La canción del verano

Me habían prometido que en verano no había noticias. Ja, ¡tremendo embuste! Quince de julio y el refrescante debate sobre el estado de la nación de fondo. Mire usted, no son horas. Tendríamos que estar panza arriba y en remojo leyendo sobre la serpiente que una señora de Cáceres se ha encontrado en el retrete o las aventuras de un señor manchego que doma buitres. Recuerdo aquellos reportajes de mi niñez sobre heladeros chiflados que vendían sabores inoportunos: un cucurucho con sabor a boquerones en vinagre con una bola de morcilla de Burgos, por favor.

Pero no, no me pueden dar el gusto. Largan a Boris Johnson, dimite (con gatillazo) el primer ministro italiano, sonada crisis en el periodismo patrio cortesía de Villarejo, el nuevo líder de la oposición recupera el chispeante «todo es ETA», los rusos nos cortan el gas, la inflación marca hitos históricos y un nuevo telescopio nos enseña los horterísimos confines del universo en la última semana.  ¿Es que no saben estarse quietos? ¡Madre de Dios!

Apuf. Aquí me tienen, sudando por partes cuya existencia ignoraba mientras leo la prensa con la esperanza de que se me ocurra algún chiste. Fuera, el dulcísimo canto de las chicharras y Consuelo, la vecina del bajo, en plena combustión espontánea. He pensado en ponerme una camisa hawaiana (alguna ventaja tendrá parecerse al informático gordo de Jurassic Park) y meter los pies en un balde con agua, pero temo electrocutarme. Imaginen que me encuentran frito y de esa guisa; quita, quita.
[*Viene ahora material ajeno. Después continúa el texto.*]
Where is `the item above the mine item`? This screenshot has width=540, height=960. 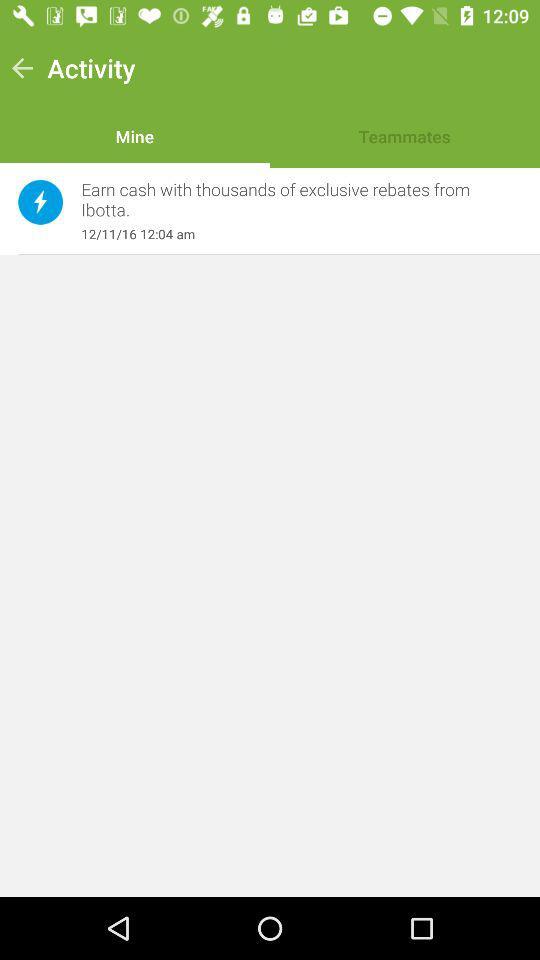 the item above the mine item is located at coordinates (90, 68).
Lo siento, pero me rindo. Solo acontecen sucesos importantísimos y no me da la cabeza para más análisis: tantos meses dando las claves de la actualidad le dejan a uno exhausto. Este kiosco echa la persiana, que no queremos que se cuele la solana

Intentando animarme, busco lo último de Georgie Dann, el bardo inmortal. ¡Sacrebleu! Parece que palmó en navidad. No levanto cabeza. Salto de periódico en periódico intentando encontrar alguno de esos temas golosones que tanto gustan a mis lectores. Leo que hay rumores de renuncia en la sede apostólica. ¡Cómo! Occidente no sirve ni para leña. Me zambullo en las páginas de sociedad, a la búsqueda de alguna ridiculez estival con la que levantar el ánimo. Nada de nada. Pienso que me alegraría uno de esos reportajes fotográficos de monjas votando, pero siquiera hay elecciones a la vista. Aquí y allá veo a periodistas diciendo que no todos los periodistas son iguales. Asiendo con magnanimidad. ¿Pasará esta consigna el fact checking? Ojalá que nunca lo sepamos. La modita del periodismo de datos es lo peor que nos ha pasado en quinquenios. Voy a hacerme una camiseta con un lema rumboso: no hay hechos sino interpretaciones. Lo mismo me invitan a alguna tertulia, aunque sea en Radio Clásica.

Nada, que no hay manera de escribir la página sandunguera de esta semana. ¡Sapristi! Me cuentan la enésima polémica sobre el sobrepeso y los consejos no pedidos: quizás podría escribir un elogio de la gordura, pero me parece que eso ya lo hizo Juan Manuel de Prada. Recórcholis. Las gotas de sudor me bajan por la nariz y caen en el teclado. ¿Estarán enviándome un mensaje? ¿Será esta una alternativa asquerosa a la ouija? Levanto los ojos y veo el crucifijo de mi escritorio. «Joaquín», me digo, «cuidado que te condenas». Me llamo a mí mismo por el nombre de pila: me trato con mucha confianza.

Lo siento, pero me rindo. Solo acontecen sucesos importantísimos y no me da la cabeza para más análisis: tantos meses dando las claves de la actualidad le dejan a uno exhausto. Este kiosco echa la persiana, que no queremos que se cuele la solana. Volveremos en septiembre, con información fresquísima y olorcillo a piña colada. Sean buenos, no jueguen con la pelota dentro de casa y vayan por la sombra.